无法下载 java 中的特定 URL

Not able to download specific URL in java

我正在编写以下程序以使用 Apache Common-IO 下载 URL,但出现 ReadTimeOut 异常, 异常

java.net.SocketTimeoutException: Read timed out
at java.net.SocketInputStream.socketRead0(Native Method)
at java.net.SocketInputStream.socketRead(Unknown Source)
at java.net.SocketInputStream.read(Unknown Source)
at java.net.SocketInputStream.read(Unknown Source)
at sun.security.ssl.InputRecord.readFully(Unknown Source)
at sun.security.ssl.InputRecord.read(Unknown Source)
at sun.security.ssl.SSLSocketImpl.readRecord(Unknown Source)
at sun.security.ssl.SSLSocketImpl.readDataRecord(Unknown Source)
at sun.security.ssl.AppInputStream.read(Unknown Source)
at java.io.BufferedInputStream.fill(Unknown Source)
at java.io.BufferedInputStream.read1(Unknown Source)
at java.io.BufferedInputStream.read(Unknown Source)
at sun.net.www.http.HttpClient.parseHTTPHeader(Unknown Source)
at sun.net.www.http.HttpClient.parseHTTP(Unknown Source)
at sun.net.www.protocol.http.HttpURLConnection.getInputStream0(Unknown Source)
at sun.net.www.protocol.http.HttpURLConnection.getInputStream(Unknown Source)
at sun.net.www.protocol.https.HttpsURLConnectionImpl.getInputStream(Unknown Source)
at java.net.URL.openStream(Unknown Source)
at org.apache.commons.io.FileUtils.copyURLToFile(FileUtils.java:1456)
at com.touseef.stock.FileDownload.main(FileDownload.java:23)

计划

String urlStr = "https://www.nseindia.com/";
    File file = new File("C:\User\WorkSpace\Output.txt");
    URL url;
    try {
        url = new URL(urlStr);
        FileUtils.copyURLToFile(url, file);
        System.out.println("Successfully Completed.");
    } catch (MalformedURLException e) {
        e.printStackTrace();
    } catch (IOException e) {
        e.printStackTrace();
    }

其他站点都可以下载。请建议。 使用 commons-io-2.6 jar。

似乎此站点受到某些 Web 网关的保护(像 Akamai 这样的 DOS 保护服务?)。客户端似乎被 TLS 连接和 HTTP 请求 (headers) 指纹识别,并且只有有效的 Web 浏览器才能连接到该站点。

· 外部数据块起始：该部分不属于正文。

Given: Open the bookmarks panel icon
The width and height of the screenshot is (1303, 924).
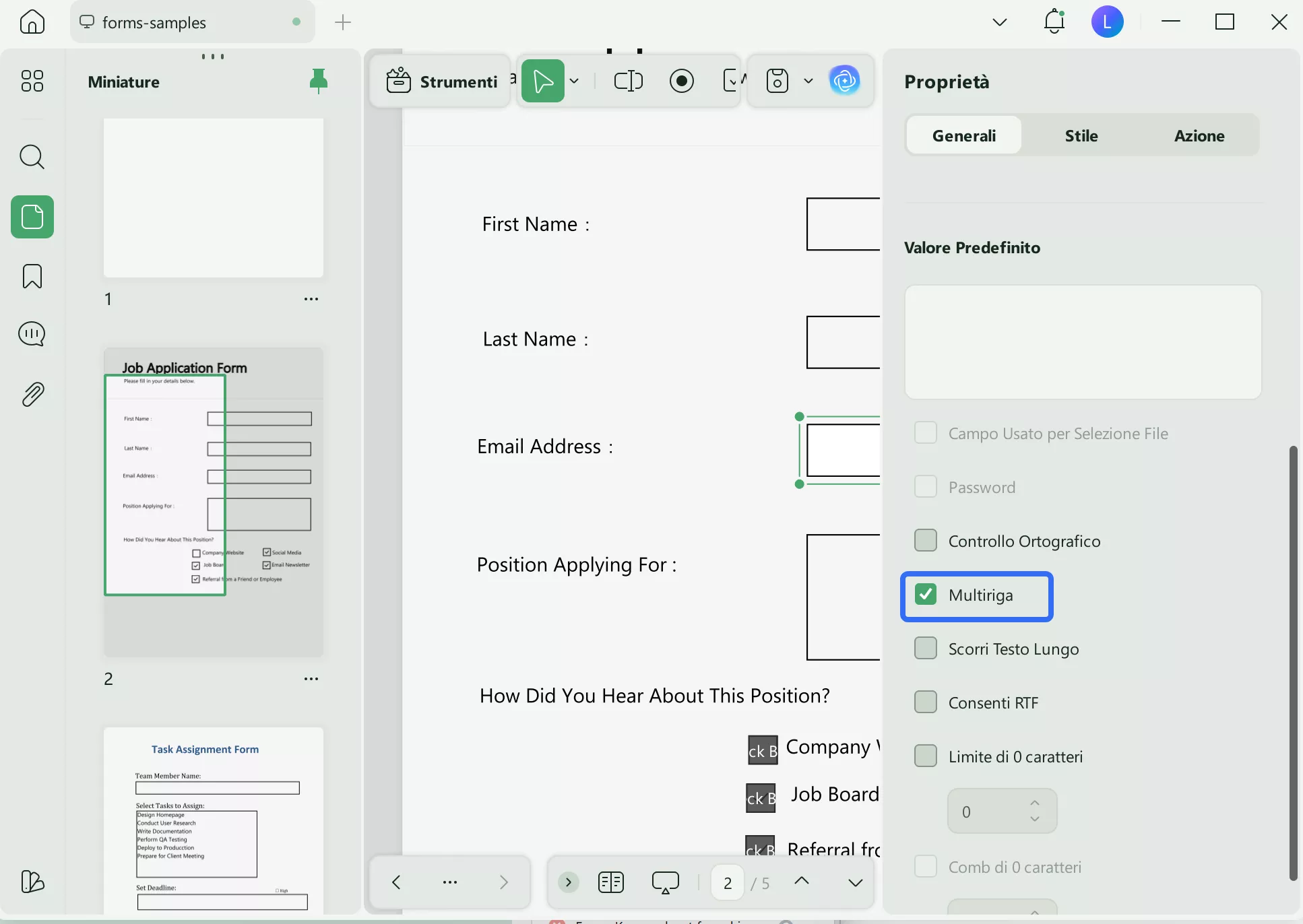Looking at the screenshot, I should 32,276.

以下代码使用 Apache commons http client 4.5 并且至少目前有效:

    String urlStr = "https://www.nseindia.com/";
    File file = new File("C:\User\WorkSpace\Output.txt");
    String userAgent = "-";

    CloseableHttpClient httpclient = HttpClients.custom().setUserAgent(userAgent).build();
    HttpGet httpget = new HttpGet(urlStr);
    httpget.addHeader("Accept-Language", "en-US");
    httpget.addHeader("Cookie", "");

    System.out.println("Executing request " + httpget.getRequestLine());
    try (CloseableHttpResponse response = httpclient.execute(httpget)) {
        System.out.println("----------------------------------------");
        System.out.println(response.getStatusLine());
        String body = EntityUtils.toString(response.getEntity());
        System.out.println(body);
        Files.writeString(file.toPath(), body);
    }

例如在 Firefox 中工作的请求在 Java 中不工作(因为与协议和密码的 TLS 连接不同)。我使用 Apache commons http 客户端尝试了一些组合。但也失败了(即使相同的请求来自 Fiddler)。

因此从 Java 中使用这个网站是非常困难的,即使上面的代码现在可以工作,保护系统可以随时调整,这样它就不会再工作了。

我假设这样的站点提供了一个 API 专供程序使用的站点。联系他们并询问,这是我能给你的唯一建议。